All the regimes that were historically the most successful at stifling dissent
and opposition knew this and did it.

------
richardwhiuk
Wonderful, it's the FBI and intelligence agencies that are responsible for
radicalising people in order to arrest them later. Presumably some of them
drop through the net after they've been successfully radicalised.

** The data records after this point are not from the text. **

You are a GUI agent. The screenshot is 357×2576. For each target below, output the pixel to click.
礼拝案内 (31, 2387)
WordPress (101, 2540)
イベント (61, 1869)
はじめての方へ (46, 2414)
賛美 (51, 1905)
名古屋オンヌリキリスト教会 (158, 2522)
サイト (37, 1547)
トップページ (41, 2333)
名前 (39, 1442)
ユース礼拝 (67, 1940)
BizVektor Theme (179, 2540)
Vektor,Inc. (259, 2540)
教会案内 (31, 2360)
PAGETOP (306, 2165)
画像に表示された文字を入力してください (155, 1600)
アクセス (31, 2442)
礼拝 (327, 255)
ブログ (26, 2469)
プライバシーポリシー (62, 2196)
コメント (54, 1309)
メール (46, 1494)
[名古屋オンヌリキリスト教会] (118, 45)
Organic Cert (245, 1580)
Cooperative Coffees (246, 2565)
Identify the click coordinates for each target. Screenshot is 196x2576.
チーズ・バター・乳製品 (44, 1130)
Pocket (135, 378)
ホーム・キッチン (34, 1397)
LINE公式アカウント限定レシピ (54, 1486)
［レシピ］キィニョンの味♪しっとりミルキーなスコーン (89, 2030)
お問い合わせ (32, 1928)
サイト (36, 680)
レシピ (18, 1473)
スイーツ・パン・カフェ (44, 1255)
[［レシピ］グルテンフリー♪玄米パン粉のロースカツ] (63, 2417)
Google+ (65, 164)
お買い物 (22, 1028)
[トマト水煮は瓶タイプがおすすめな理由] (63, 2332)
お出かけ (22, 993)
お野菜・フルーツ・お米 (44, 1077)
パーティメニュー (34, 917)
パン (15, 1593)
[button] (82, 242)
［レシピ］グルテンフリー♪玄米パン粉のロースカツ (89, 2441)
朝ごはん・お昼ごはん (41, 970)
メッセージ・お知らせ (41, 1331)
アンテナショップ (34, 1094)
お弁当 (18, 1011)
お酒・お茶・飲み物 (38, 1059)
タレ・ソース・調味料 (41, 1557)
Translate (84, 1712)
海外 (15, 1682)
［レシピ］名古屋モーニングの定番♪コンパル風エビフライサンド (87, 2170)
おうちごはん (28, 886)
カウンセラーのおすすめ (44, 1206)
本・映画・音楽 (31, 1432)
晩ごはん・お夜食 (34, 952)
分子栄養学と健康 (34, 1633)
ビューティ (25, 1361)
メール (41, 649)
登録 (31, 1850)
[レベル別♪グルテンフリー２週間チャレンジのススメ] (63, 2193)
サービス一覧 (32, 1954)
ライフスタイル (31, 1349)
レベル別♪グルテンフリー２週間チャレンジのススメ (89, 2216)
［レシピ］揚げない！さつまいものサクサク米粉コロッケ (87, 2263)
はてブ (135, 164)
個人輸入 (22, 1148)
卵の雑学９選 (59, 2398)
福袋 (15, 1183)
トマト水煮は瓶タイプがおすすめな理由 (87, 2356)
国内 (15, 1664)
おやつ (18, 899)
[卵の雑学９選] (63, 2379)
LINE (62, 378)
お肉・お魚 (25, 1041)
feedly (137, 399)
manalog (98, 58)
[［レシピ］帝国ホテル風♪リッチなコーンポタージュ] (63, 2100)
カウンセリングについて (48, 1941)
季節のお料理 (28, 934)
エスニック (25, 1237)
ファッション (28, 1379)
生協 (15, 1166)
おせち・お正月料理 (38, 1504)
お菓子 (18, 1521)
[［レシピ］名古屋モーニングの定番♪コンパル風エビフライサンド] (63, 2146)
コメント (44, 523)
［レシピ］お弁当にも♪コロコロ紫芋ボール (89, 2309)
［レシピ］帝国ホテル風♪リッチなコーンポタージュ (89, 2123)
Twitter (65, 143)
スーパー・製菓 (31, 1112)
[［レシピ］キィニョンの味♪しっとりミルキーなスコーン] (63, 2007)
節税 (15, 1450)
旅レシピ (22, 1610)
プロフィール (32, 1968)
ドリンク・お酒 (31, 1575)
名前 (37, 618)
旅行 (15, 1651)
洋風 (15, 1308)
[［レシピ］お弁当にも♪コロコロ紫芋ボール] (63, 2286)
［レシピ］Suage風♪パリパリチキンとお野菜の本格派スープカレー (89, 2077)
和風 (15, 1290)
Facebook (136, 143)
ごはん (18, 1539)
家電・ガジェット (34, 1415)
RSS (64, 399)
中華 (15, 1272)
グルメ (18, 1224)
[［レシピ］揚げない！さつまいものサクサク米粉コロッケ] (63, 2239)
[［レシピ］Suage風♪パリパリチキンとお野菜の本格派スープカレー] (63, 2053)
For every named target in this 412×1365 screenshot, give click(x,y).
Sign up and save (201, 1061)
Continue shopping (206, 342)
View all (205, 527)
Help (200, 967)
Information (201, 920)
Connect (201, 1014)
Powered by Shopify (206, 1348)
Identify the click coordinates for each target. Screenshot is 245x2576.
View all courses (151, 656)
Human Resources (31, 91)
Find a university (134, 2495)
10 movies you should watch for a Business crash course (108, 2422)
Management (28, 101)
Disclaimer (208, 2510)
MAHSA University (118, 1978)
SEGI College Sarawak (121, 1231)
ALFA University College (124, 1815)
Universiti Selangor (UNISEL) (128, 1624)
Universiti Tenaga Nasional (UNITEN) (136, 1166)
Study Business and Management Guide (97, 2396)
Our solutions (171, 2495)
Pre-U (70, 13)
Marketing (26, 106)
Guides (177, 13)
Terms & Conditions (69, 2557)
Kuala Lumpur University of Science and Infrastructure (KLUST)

Well, least it's consistent with US policy with the mujahideen from
Afghanistan against the Soviets.

------
ern
_Wahhabism, a traditionalist Sunni practice_

Wahabism (Salafism) is decidedly not traditionalist. At best, it's a form of
degraded literalism that abandons 1400 years of exegesis for an anarchic
reading of Islamic texts. It lends itself easily to terrorism, and, as the
founding doctrine of the Saudi state, it is gaining traction in much of the
world. It seems to have particular appeal for "born again" types like the
subject of this article.

------
Karunamon
_“Do you guys know Pioneer Square?” the teen said. “When they have events,
everybody comes up there. So, on the 26th of November, they have a Christmas
tree lighting and some 25,000 people attend. You know, the streets are packed.
I thought, I thought if you could help me, you know, to have, to have a truck.
… You know, explosives, inshallah.”_

 _“And this is what’s in your heart?” Youssef said. “You know, there’s going
to be a lot of children there.”_

 _“Yeah, I mean, that’s what I’m looking for,” Mohamud said._

Providing this is an accurate recounting of events (this _IS_ the FBI we're
talking about), it was at this point that I stopped caring about the poor
misled / "entrapped" teenager.

He just flat out said he wanted to kill a bunch of people including innocent
children. And was given multiple outs by the so-called entrappers.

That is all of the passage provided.